El molle al exterior de tu ventana no solo acurruca almas en pena sino ancianos aromas cargados de memorias. Continúas lavando ropa, calzón floreado, blusa verde ya húmeda. Dos largas eles de mi diccionario predilecto descienden de tus caderas, pies con uñas despintadas. Me acostumbré a Ucrania y los colores que depositan sobre sí las muchachas.

Sind so kleine Seelen
offen und ganz frei.
Darf man niemals quälen
gehn kaputt dabei.

Se va terminando la canción. Aquel cassette está desaparecido, una víctima más de la dictadura de las horas. Si pudiera cambiar el reloj no creo que lo haría. Es bueno recordar mas no vivir de espectros.
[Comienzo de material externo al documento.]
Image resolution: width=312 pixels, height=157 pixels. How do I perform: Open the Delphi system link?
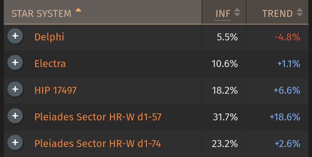point(49,37)
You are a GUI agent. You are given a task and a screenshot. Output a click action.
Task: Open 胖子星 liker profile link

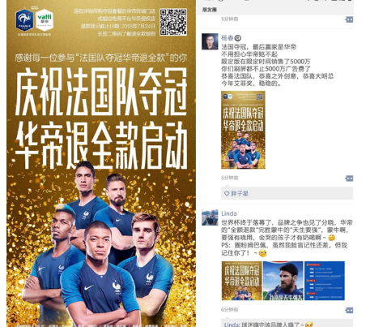click(x=240, y=194)
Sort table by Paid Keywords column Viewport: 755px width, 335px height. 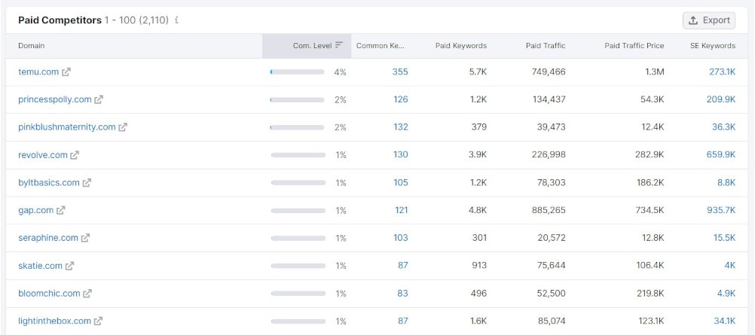[x=461, y=46]
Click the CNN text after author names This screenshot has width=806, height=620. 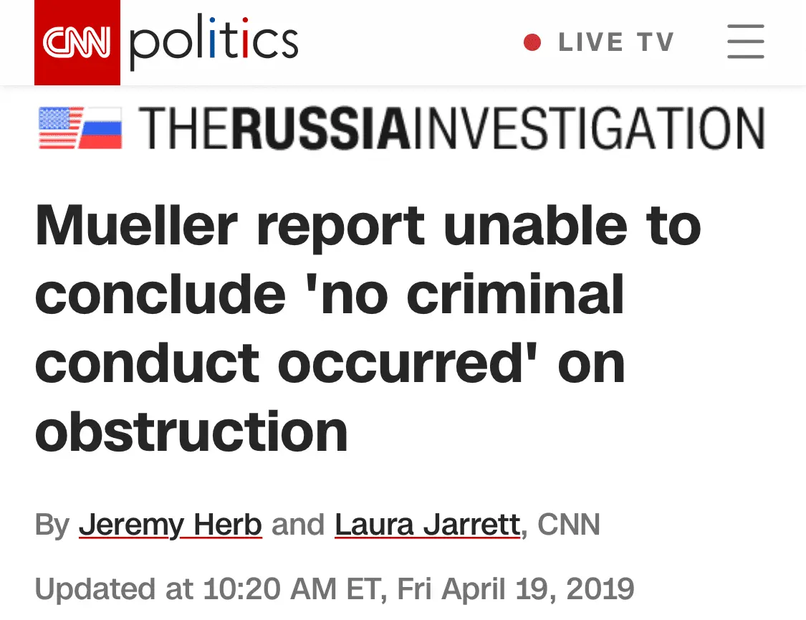click(569, 525)
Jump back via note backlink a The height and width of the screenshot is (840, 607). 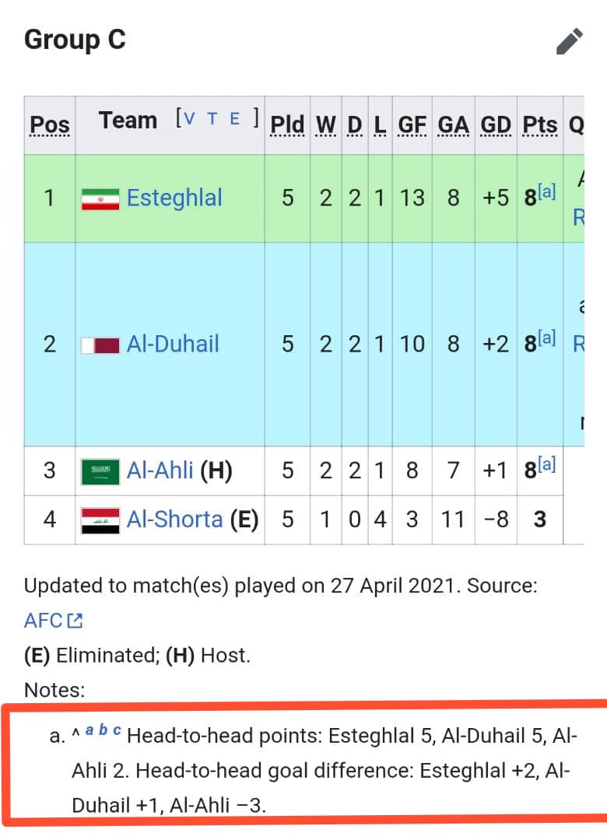click(x=89, y=730)
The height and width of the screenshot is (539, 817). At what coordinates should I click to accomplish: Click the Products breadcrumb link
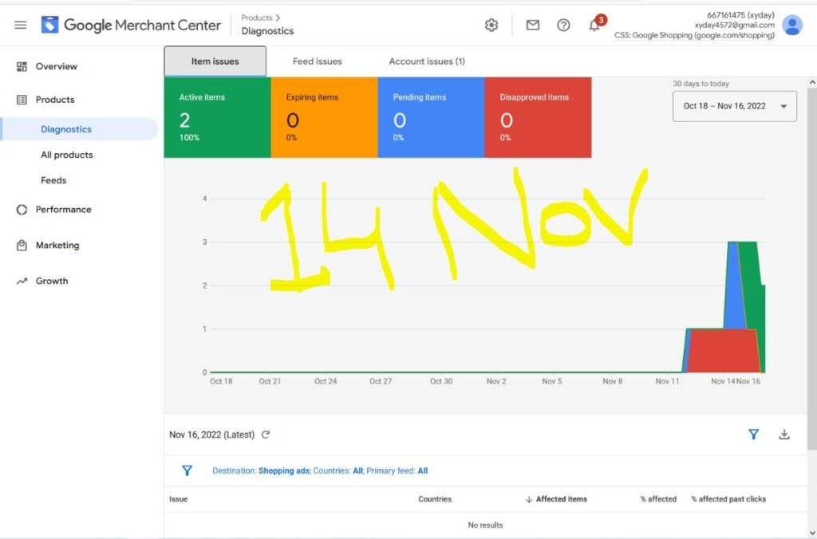[256, 18]
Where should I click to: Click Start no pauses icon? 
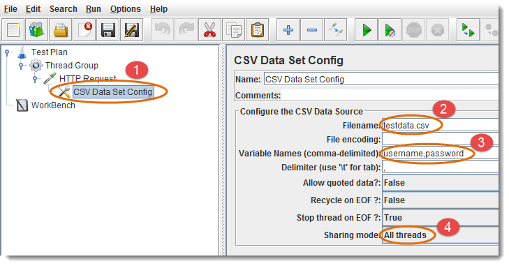pos(390,30)
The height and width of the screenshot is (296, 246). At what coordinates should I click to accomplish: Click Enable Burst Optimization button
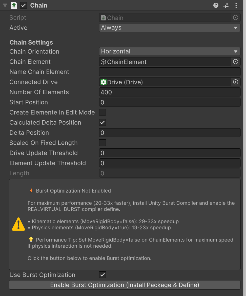point(125,285)
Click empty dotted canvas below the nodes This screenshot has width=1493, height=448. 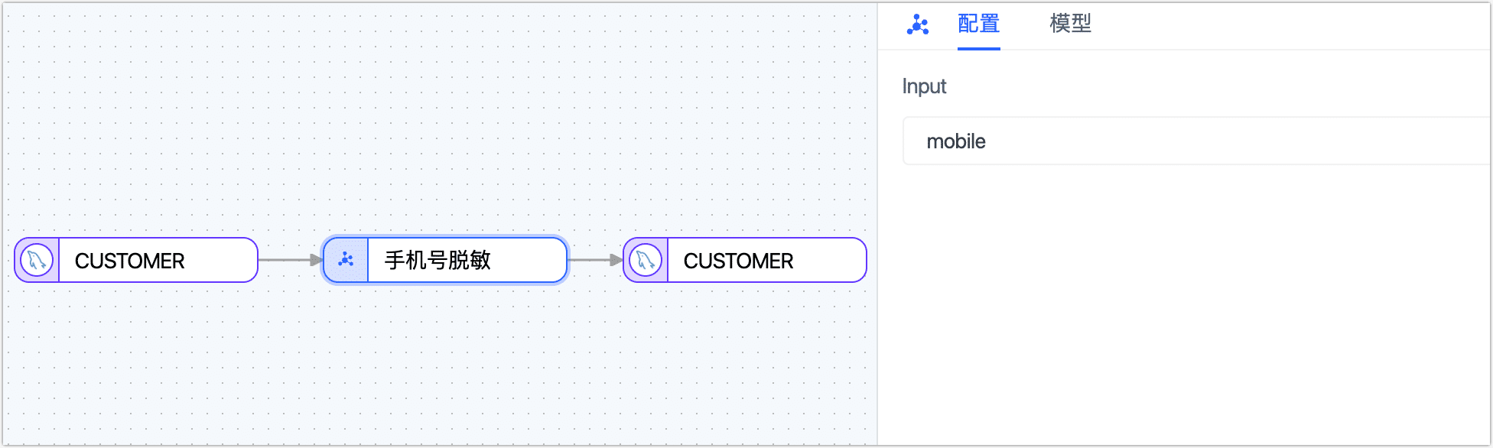436,367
Hueles todavía a molle, pepitas rojas cayendo sobre tus pezones rosa.

Ist son kleines Rückrat
sieht man fast noch nicht.
Darf man niemals beugen
weil es sonst zerbricht.

Hago tiempo hasta que llegue la noche. Recién entonces asomaré mi rostro a la ventana. Observaré las pocas estrellas que quedan, no pediré deseos que si los tengo los tomo. Alemania. De Hölderlin pero también de los guardias del campo de prisioneros en Smolensko, mirando impasibles cómo los rusos amontonados devoraban los cadáveres de sus compañeros. Lo cuenta Curzio Malaparte. Germania.

Grade, klare Menschen
wärn ein schönes Ziel.
Leute ohne Rückrat
hab’n wir schon zuviel.

Pondré fin al texto ahora. Me has prohibido anotar tu nombre y no lo anoto. No porque me lo prohíbas sino por el absurdo tuyo de obedecer órdenes de un vejete que te tiene de niñera. Vida que suele ser alegre y que en un tristrás toma cariz de mascarada.